People's China
現在位置: 連載中国の老舗と逸品

北京の冬の風物詩 「東来順飯荘」の涮羊肉

広岡 純=文 馮進=写真

2008年から今年まで、中国は国際的にも国内でも数々の大きな出来事を経験した。2008年の四川大地震、オリンピック、2009年の新中国成立60周年、2010年は上海万博、世界第二位の経済大国になり、2011年が中国共産党成立90周年。中国は確かに豊かになったと世界中の人々が思い、中国人は大いに自信をつけたのも事実である。

開店。お客をお迎えする東来順飯荘のウェイトレス

冬はしゃぶしゃぶを食べる客がやっぱり多い。銅の火鍋を囲むと話がはずむ

この大陸は過去にも何度となく世界の注目を集めたことがあった。大いに繁栄し世界から人々がやって来た。世界の富が集まり、中国の文化が世界に広まり、シルクや陶磁器を世界が渇望した。シルクロードや海上の道が開かれ、東西の文化交流が盛んに行われた歴史がそれを物語っている。

日本人は舶来品が大好き

さて、日本。それほど昔でもない話だが、戦後から10年ぐらいはまだ「洋行」という言葉が輝いていた。おそらく明治大正昭和の初めまで、洋行帰りと言えば「ハイカラ」の代名詞のような存在だったはずで、昭和30年代でも侵略戦争以外で海外に行ったことのある日本人はほとんどいなかった。そのころのドルは昭和48年(1973年)まで固定相場で、ほぼ1㌦は360円。
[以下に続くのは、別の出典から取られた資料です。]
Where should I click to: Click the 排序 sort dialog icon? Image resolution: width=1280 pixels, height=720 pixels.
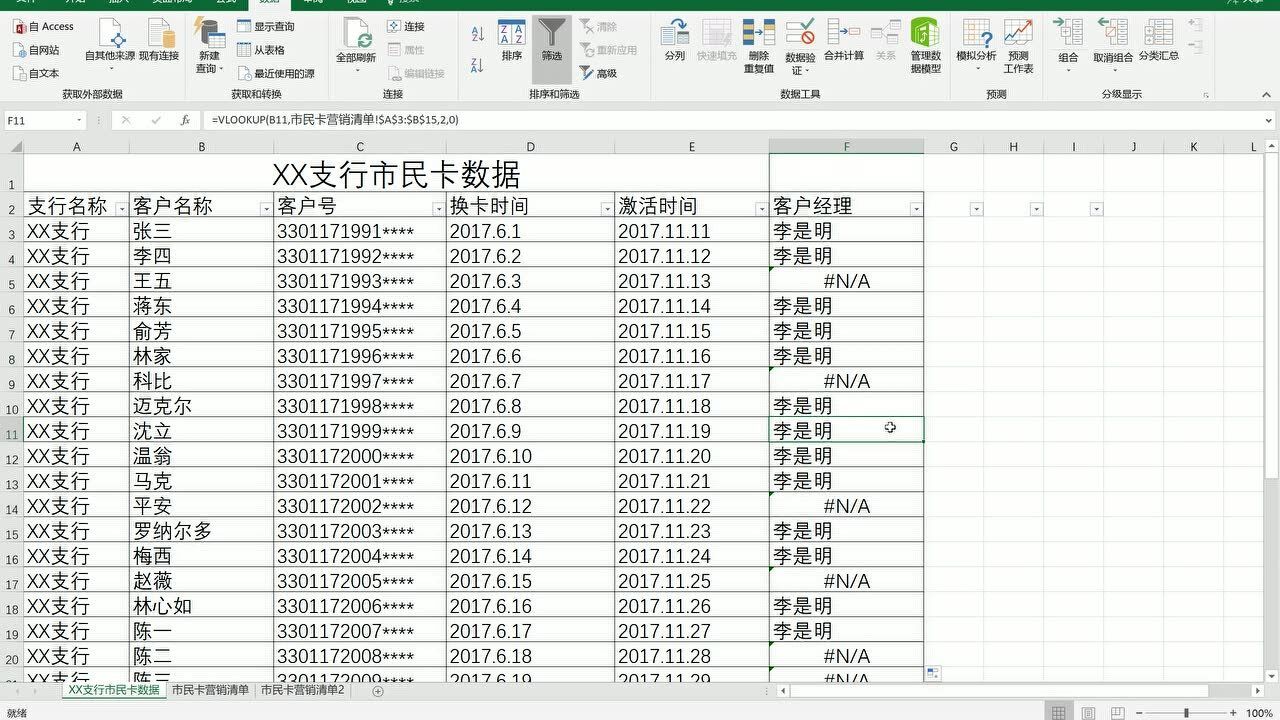511,41
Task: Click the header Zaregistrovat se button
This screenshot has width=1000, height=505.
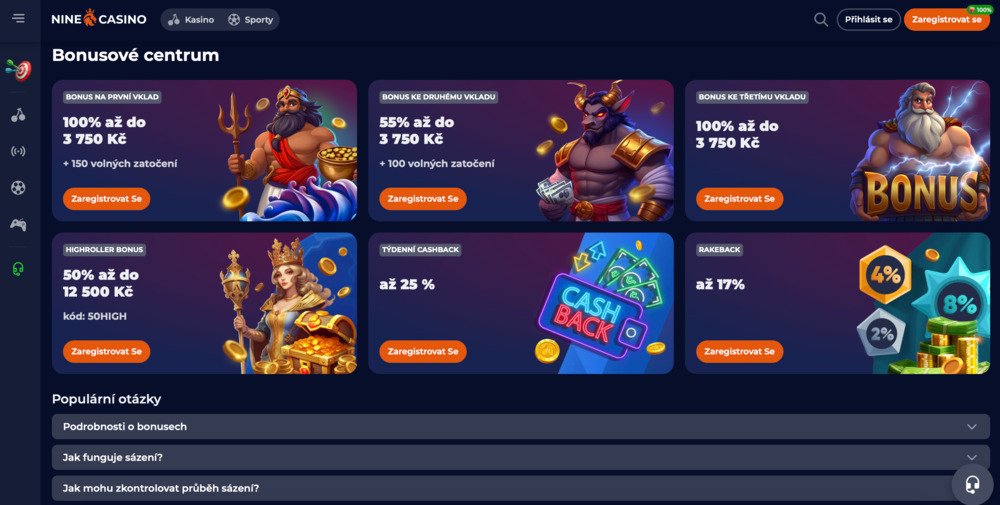Action: coord(946,20)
日本が高度経済成長を唱え、日本の繊維・鉄鋼・造船がいずれも世界に誇る基幹産業だと学校で習い、1964年東京オリンピック、1970年には大阪万博が開かれ、やがて円高ドル安になり、1968年にはイギリス・ドイツを抜いて世界第二の経済大国となる。

東来順飯荘大屯北路、百万荘、馬甸の3支店を持つ任樹根社長。なかなかの研究熱心である

北京東来順飯荘百万荘支店の外観

日本に新幹線が走りだしたのは、オリンピックが開催された1964年。時速200㌔で、東京と大阪を4時間で結んだ。このころから日本の企業の海外進出が始まり、マンションブームやマイカーブーム、海外旅行も盛んになる。1950年代の終わりごろから日本全土にテレビが普及し始め、電化製品が家庭にも行きわたるようになる。従来の基幹産業は自動車・電機・機械にとって代わられ、「TOYOTA NISSAN SONY NATIONAL TOSHIBA NIKON CANON」が世界を駆け巡って、日本人は大いに自信をつけたものである。
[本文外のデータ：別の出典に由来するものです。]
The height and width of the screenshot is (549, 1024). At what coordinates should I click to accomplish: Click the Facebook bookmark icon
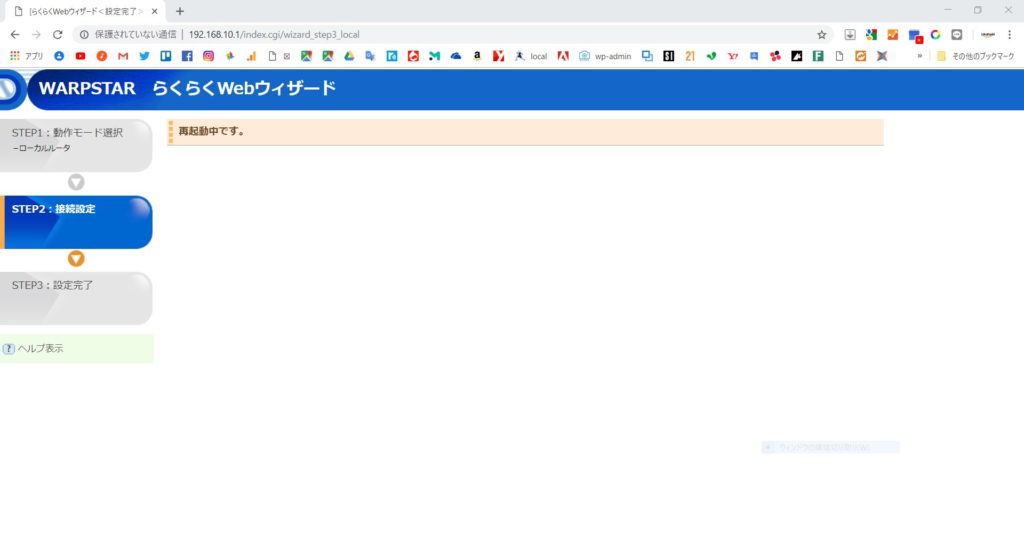pyautogui.click(x=187, y=56)
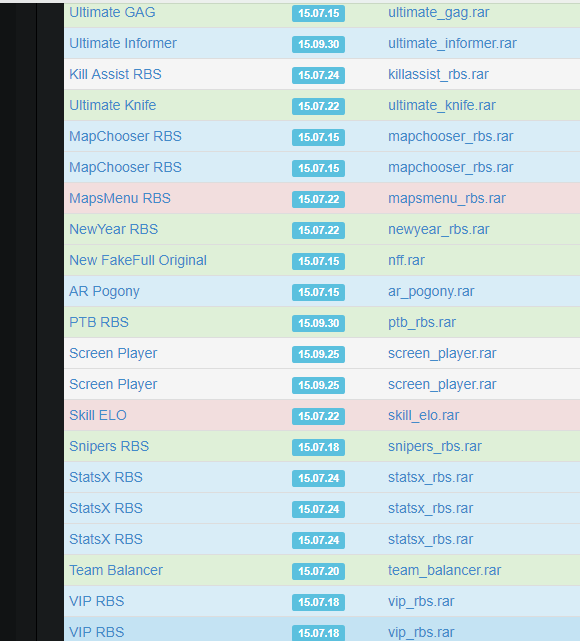Open the Ultimate Informer plugin link
This screenshot has width=580, height=641.
[x=123, y=43]
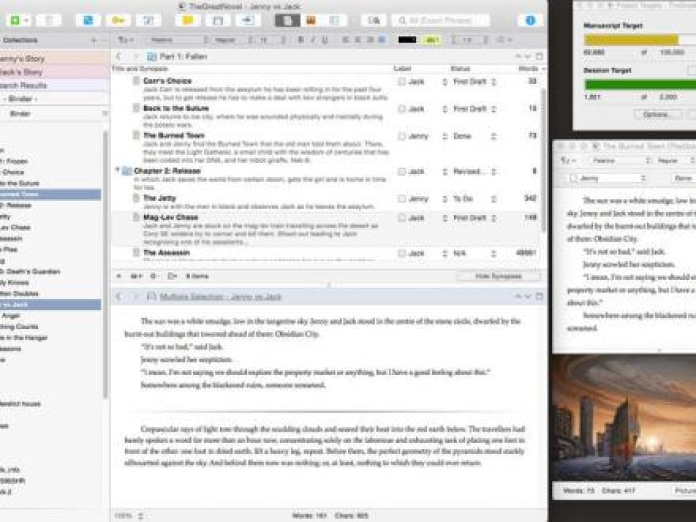The image size is (696, 522).
Task: Click the Italic formatting button
Action: coord(311,40)
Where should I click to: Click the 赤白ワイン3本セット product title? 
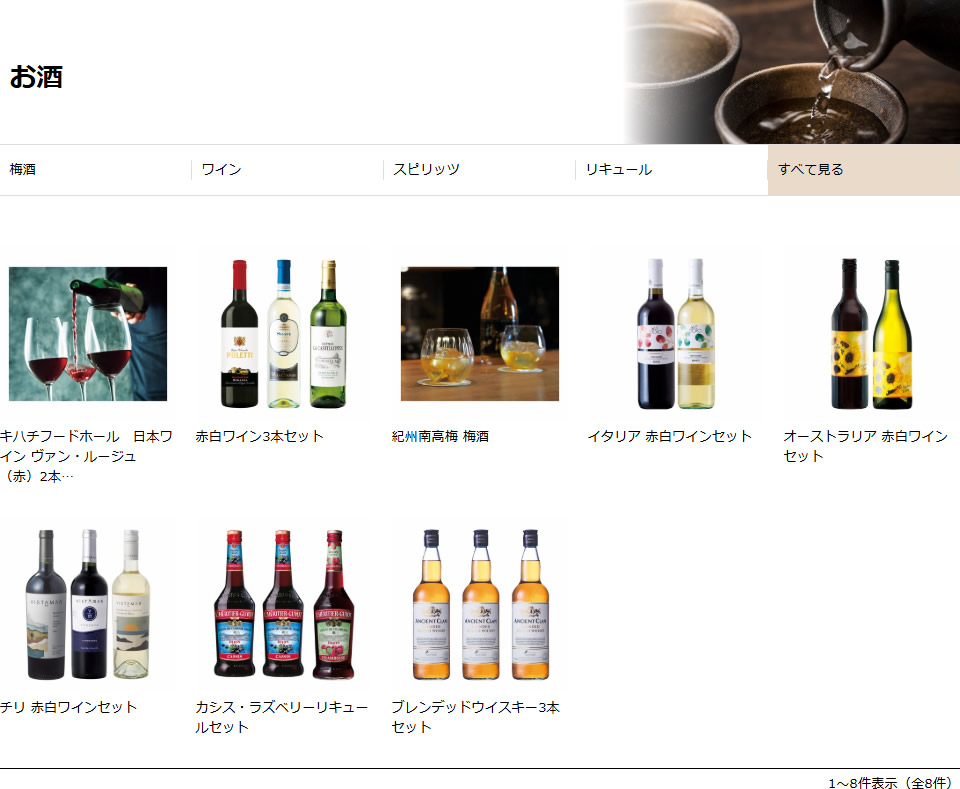pos(260,436)
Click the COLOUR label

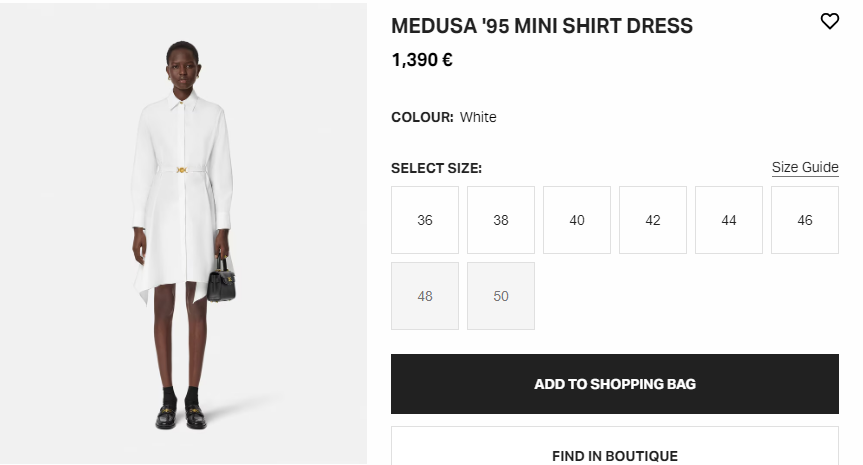point(422,117)
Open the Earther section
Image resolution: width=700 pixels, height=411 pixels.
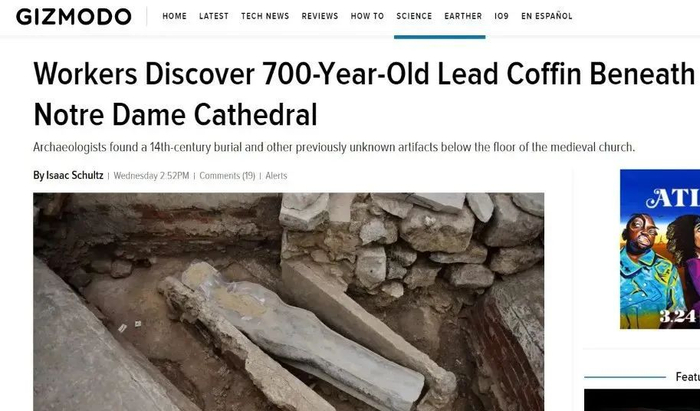pos(463,16)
しかし、それまでの日本は車と言えば、そのころ流行った小林旭の『自動車ショー歌』ではないが、フォードやクライスラー、ポルシェ、ベンツ、ロールスロイス。電機製品はゼネラルエレクトリックやフィリップス、シーメンス。カメラはライカ。万年筆はパーカーにモンブラン。本当に日本人は舶来物が好きだった。高度成長経済のころの日本には世界のブランド品が集まり、ファッションから化粧品やバッグまであらゆるブランドの店が銀座・原宿・六本木ばかりではなくあらゆる繁華街に氾濫していた。高校生までヴィトンやグッチのバッグを持つ始末。

しかしもちろん日本にも京都・奈良・大阪・東京などの古い町には、人々に長く愛されてきた老舗があり逸品がある。伝統文化は地域に密着して、人々に支えられて伝承されてきたのである。